> MATERIAL FOR THE TASK:
Segment Open

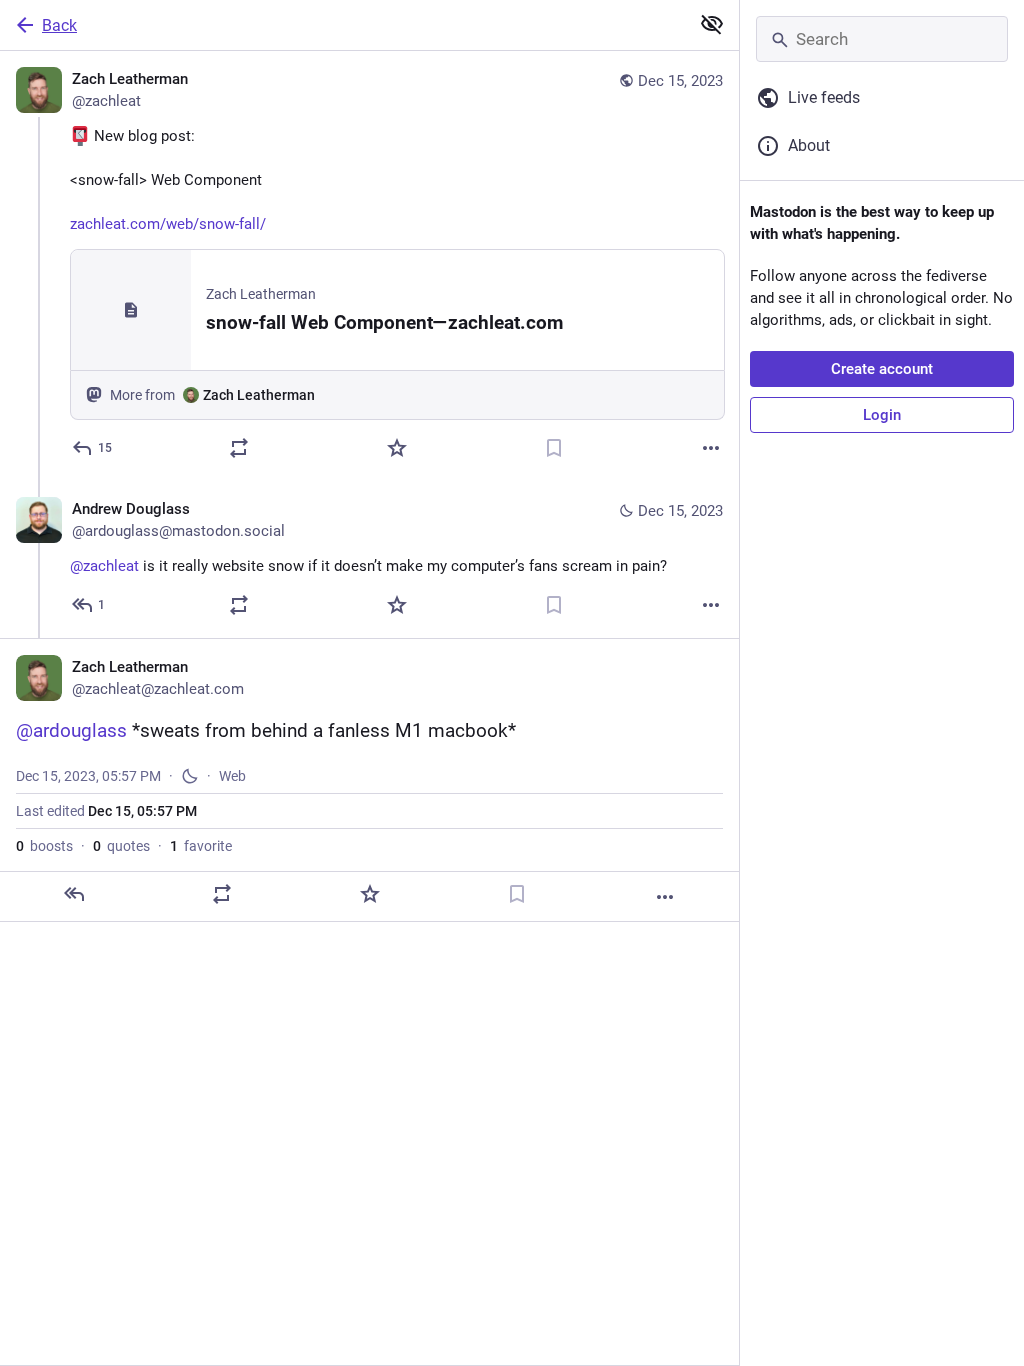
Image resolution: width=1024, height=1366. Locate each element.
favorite (201, 846)
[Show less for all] (712, 24)
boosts (44, 846)
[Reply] (74, 894)
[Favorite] (397, 448)
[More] (711, 448)
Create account (882, 369)
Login (882, 415)
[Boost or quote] (239, 448)
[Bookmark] (554, 448)
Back (59, 25)
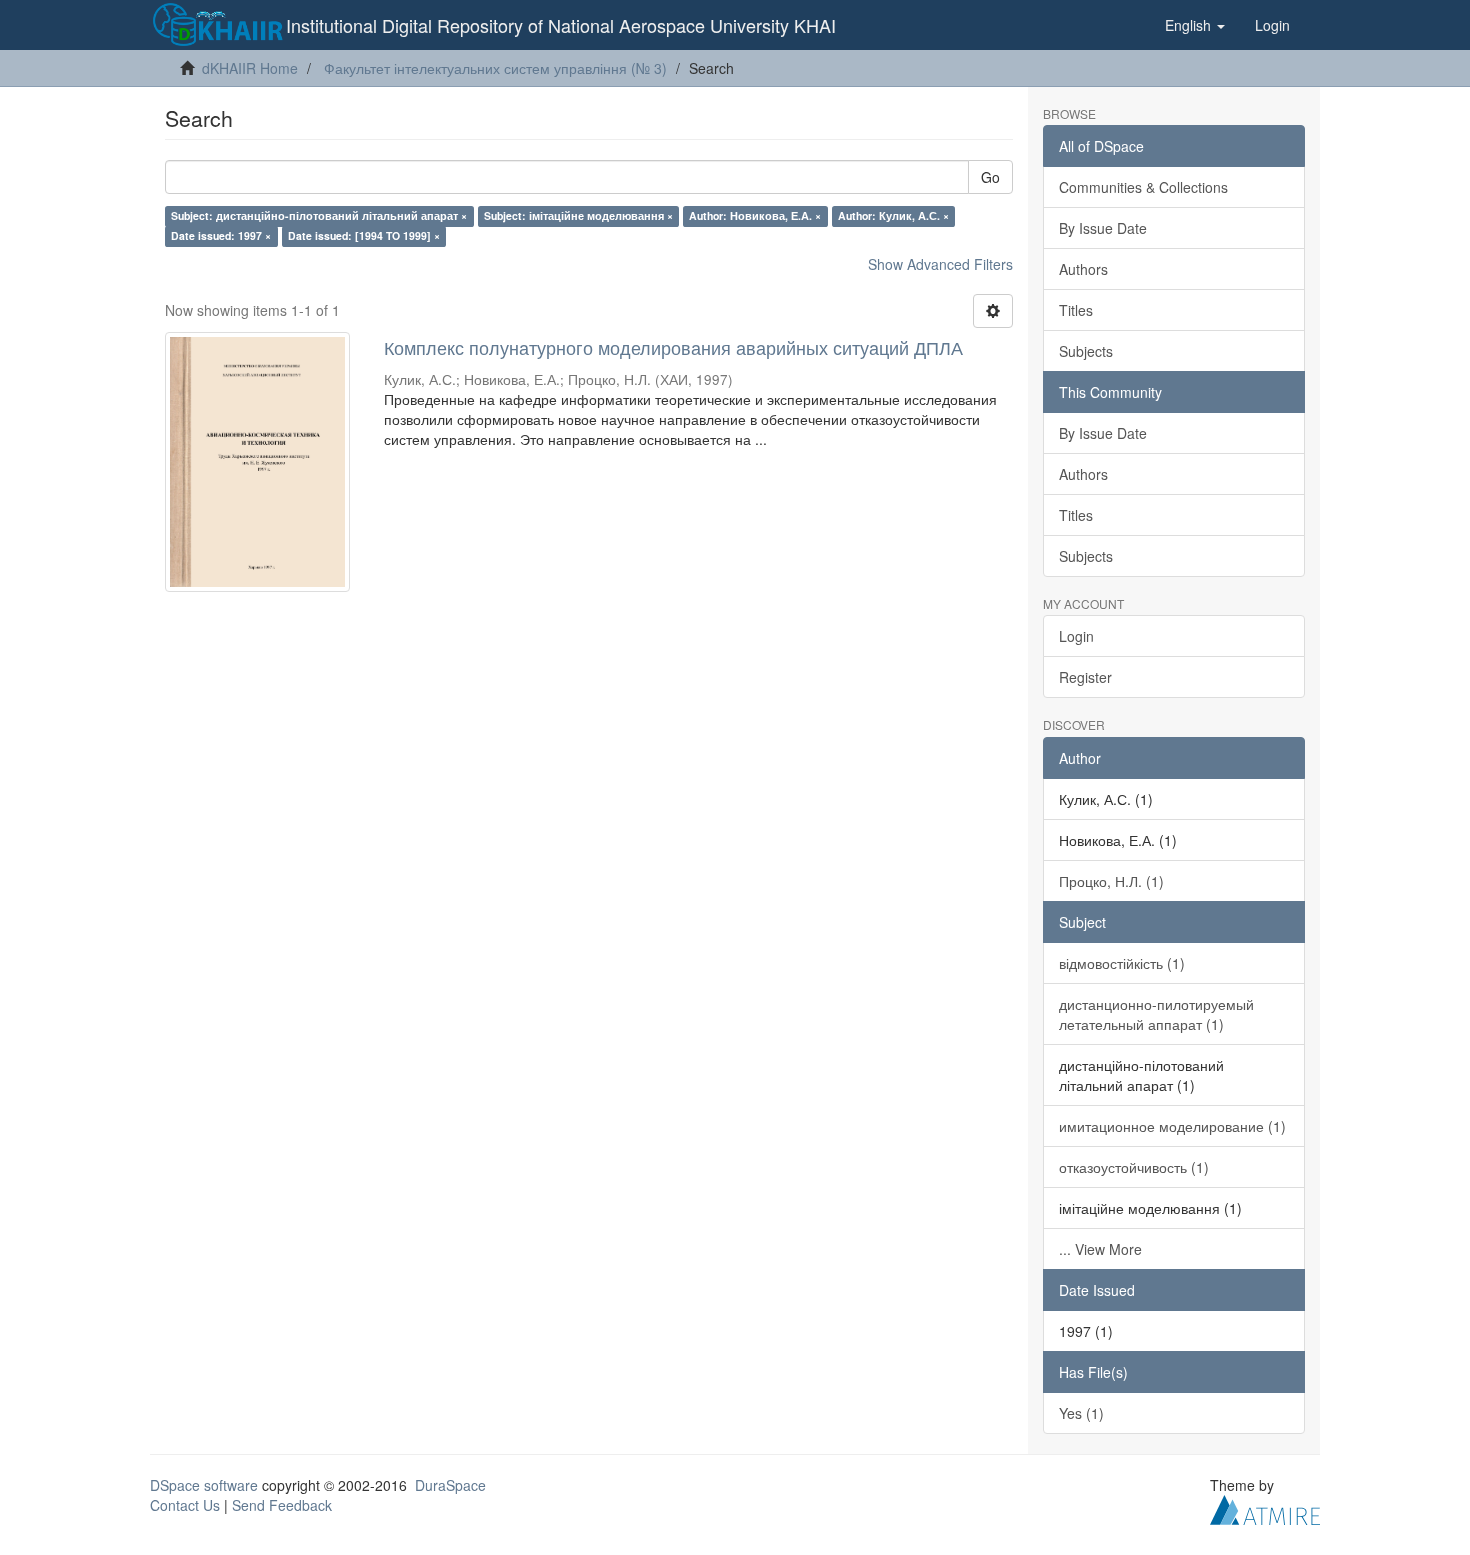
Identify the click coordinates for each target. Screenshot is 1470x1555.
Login (1076, 636)
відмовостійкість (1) (1122, 963)
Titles (1076, 310)
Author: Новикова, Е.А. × (755, 215)
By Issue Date (1103, 228)
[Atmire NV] (1265, 1507)
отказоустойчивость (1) (1134, 1167)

Segment Closed

> EXERCISE GOAL: Print nothing but the lines from the line with "Identify the click" to the last line of the records above. Both of those lines count.

> WRITTEN RESPONSE:
Identify the click coordinates for each target. Screenshot is 1470x1555.
Login (1076, 636)
відмовостійкість (1) (1122, 963)
Titles (1076, 310)
Author: Новикова, Е.А. × (755, 215)
By Issue Date (1103, 228)
[Atmire NV] (1265, 1507)
отказоустойчивость (1) (1134, 1167)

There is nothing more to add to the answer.